**Consigne 1**.
Réécrivez les entrées de la ligne contenant « Click the ASCOMP » jusqu'à la ligne contenant « I will coord(184,42). », toutes deux comprises, en remplaçant « Advanced options » par « Advanced settings » et sans rien modifier d'autre.
── Texte cité
Le Grand Rabbin de France, Isaïe Schwartz, dont j’étais devenu l’auxiliaire, me chargea d’aller rendre publiquement hommage à l’archiprêtre Flory pour avoir, en 1917 — on ne l’avait pas su plus tôt — sauvé trois rouleaux de la Loi durant un violent bombardement, à Seppois-le-Bas, où il était aumônier militaire. Sans se soucier du danger auquel il s’exposait, il s’était rendu à la synagogue pour retirer les trois Thora qui s’y trouvaient, et les mettre en lieu sûr. (Jacob Kaplan dans un entretien avec Pierre Pierrard)

 

Jacob Kaplan et sa femmeJacob Kaplan à Mulhouse en compagnie de sa femme, Fanny, peu après son mariage.

 

III – Les batailles livrées au nom de l’Union sacrée (1929-1934)

En mars 1929, Jacob Kaplan est nommé rabbin de la synagogue Notre-Dame-de-Nazareth. La période 1929-1934 est marquée par la montée de l’antisémitisme et le rapprochement de la communauté juive et ses représentants avec le mouvement sioniste. Au cours de cette période, le nombre de Juifs en France passe de 150 000 en 1919 à 300 000 en 1939. Les deux-tiers d’entre eux ne sont pas des ‟Français de souche”. Cette population essentiellement urbaine se divise en deux groupes : ceux de nationalité française et ceux qui parlent essentiellement le yiddish. Le premier groupe est peu attaché à la Synagogue et se retrouve dans des institutions comme le Consistoire central de France ou l’Alliance israélite universelle, sans oublier l’Union libérale israélite de France. Les Juifs immigrés ne peuvent s’accommoder du faste des synagogues consistoriales. Par ailleurs, ils lisent la presse en yiddish. Le judaïsme de France, à Paris plus particulièrement, est riche en nuances.
────
── Liste des entrées
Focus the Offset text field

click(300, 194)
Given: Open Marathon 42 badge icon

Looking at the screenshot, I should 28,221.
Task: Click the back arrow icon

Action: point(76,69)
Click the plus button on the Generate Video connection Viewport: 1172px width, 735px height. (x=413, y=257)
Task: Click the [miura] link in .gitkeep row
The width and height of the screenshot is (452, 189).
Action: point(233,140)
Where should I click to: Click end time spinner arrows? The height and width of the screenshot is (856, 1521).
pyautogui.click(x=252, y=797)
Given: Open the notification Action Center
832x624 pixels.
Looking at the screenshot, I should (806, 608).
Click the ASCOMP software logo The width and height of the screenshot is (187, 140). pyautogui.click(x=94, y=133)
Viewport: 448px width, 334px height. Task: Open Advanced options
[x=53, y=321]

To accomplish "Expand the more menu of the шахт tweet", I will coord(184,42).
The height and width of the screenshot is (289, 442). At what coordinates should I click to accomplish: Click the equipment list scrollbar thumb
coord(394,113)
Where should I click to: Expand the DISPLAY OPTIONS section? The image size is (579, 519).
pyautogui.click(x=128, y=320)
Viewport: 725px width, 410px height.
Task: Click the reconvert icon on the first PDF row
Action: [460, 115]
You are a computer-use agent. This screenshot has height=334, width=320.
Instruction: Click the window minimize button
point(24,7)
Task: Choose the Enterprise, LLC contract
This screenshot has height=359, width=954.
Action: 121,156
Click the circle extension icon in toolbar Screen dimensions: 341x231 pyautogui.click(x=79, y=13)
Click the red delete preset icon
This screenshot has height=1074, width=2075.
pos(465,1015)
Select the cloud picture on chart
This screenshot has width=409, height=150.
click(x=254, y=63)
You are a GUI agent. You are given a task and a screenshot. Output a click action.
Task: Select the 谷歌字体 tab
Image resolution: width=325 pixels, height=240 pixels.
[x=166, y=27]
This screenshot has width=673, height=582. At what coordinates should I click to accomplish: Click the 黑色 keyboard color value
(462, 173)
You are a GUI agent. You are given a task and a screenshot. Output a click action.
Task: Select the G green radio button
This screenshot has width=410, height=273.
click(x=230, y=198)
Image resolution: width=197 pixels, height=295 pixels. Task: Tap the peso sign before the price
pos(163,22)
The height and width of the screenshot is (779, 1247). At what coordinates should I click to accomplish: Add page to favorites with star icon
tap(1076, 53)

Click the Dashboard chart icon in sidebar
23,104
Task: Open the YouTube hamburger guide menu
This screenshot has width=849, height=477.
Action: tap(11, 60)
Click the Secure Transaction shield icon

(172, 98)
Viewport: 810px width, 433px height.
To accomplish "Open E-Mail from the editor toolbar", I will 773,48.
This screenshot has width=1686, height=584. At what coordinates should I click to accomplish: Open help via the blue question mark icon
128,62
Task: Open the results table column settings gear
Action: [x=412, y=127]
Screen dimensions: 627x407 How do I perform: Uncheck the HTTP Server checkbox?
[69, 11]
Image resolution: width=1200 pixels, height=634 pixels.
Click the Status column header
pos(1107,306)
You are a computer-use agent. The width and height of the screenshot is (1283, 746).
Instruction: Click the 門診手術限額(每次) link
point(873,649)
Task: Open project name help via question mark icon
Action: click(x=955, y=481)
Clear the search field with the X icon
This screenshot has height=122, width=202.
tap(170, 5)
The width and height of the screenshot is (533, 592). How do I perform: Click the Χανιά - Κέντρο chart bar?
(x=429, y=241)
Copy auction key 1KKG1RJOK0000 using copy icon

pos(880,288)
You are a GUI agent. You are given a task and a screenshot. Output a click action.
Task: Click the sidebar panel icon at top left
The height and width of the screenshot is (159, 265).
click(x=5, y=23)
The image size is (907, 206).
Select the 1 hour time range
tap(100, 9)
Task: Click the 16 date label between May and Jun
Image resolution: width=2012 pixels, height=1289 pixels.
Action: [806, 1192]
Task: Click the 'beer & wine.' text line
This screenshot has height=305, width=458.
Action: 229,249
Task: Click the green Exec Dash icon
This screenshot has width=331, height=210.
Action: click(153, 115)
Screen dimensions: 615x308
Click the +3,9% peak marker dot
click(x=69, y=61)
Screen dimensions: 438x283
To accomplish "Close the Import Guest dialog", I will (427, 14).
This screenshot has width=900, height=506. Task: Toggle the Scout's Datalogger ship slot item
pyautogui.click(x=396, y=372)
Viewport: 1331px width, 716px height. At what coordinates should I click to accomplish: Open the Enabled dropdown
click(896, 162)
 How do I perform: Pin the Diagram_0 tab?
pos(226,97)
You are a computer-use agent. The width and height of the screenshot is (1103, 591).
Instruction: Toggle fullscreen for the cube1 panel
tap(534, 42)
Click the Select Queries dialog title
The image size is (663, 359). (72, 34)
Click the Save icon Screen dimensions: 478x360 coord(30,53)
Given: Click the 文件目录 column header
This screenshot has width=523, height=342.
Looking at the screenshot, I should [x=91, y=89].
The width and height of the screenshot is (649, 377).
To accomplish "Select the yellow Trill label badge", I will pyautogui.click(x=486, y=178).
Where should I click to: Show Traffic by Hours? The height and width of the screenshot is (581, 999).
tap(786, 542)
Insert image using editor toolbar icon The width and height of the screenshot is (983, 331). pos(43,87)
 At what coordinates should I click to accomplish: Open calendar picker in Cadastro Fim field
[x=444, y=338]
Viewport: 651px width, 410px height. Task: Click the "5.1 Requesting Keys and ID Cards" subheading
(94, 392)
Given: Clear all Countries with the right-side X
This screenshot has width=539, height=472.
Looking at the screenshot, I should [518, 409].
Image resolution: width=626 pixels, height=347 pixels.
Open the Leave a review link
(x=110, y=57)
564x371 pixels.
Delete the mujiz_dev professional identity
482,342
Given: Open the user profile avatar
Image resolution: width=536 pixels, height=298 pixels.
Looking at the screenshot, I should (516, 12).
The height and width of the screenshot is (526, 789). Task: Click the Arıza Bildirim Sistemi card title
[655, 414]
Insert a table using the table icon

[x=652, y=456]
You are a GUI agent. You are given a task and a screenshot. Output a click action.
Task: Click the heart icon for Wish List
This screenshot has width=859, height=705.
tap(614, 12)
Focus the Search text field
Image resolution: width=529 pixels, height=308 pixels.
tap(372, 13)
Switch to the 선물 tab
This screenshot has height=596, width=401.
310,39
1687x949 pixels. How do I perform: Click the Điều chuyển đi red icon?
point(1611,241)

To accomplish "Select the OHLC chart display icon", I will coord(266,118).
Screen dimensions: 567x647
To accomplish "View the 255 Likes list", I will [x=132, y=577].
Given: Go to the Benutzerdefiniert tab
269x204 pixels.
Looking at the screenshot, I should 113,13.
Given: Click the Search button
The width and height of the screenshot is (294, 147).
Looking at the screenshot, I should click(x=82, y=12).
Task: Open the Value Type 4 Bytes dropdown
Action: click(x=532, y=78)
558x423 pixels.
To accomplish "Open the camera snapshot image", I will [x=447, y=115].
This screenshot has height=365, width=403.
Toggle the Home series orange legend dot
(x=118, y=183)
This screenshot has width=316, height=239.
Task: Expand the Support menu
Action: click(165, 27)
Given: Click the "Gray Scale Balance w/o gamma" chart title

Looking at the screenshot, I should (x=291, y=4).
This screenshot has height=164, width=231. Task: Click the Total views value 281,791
────
**Consigne 2**.
Prolongez le texte sur Jacob Kaplan et le judaïsme en France au-delà de sa dernière phrase.

**Réponse 1**.
Click the ASCOMP software logo The width and height of the screenshot is (187, 140). pyautogui.click(x=94, y=133)
Viewport: 448px width, 334px height. Task: Open Advanced settings
[x=53, y=321]

To accomplish "Expand the more menu of the шахт tweet", I will coord(184,42).

**Réponse 2**.
Dès le début de sa vie de rabbin parisien, Jacob Kaplan expose l’un de ses leitmotivs : le judaïsme souffre d’injustice et de dédain car il est mal connu. Il convient donc de l’étudier pour qu’il soit respecté comme il le mérite.

Une bonne partie du chapitre III est consacrée aux relations entre la communauté juive et les Croix-de-feu, ces derniers étant accusés par la Lica (Ligue internationale contre l’antisémitisme) d’être des antisémites, une accusation qui perdurera. L’idéologie de cette ligue nationaliste est ancrée dans l’Union sacrée, ce qui explique ses initiatives de commémorations dans des lieux de culte où sont professées les trois principales religions de France, catholicisme, protestantisme et judaïsme. Rappelons que le mouvement des Croix-de-feu compte dès sa création de nombreux Juifs, dont le grand rabbin Maurice Eisenbeth. Le colonel de La Roque, farouche partisan de l’Union sacrée considère que l’antisémitisme est un facteur de division et d’affaiblissement du pays, surtout face à l’Allemagne. Parmi les Juifs membres des Croix-de-feu, l’avocat et ancien combattant Edmond Bloch rejoint le mouvement en 1930. Il participe au 6 février 1934 et fonde en juin de la même année, en compagnie d’autres Juifs, l’Union patriotique des Français israélites, très proche des Croix-de-feu.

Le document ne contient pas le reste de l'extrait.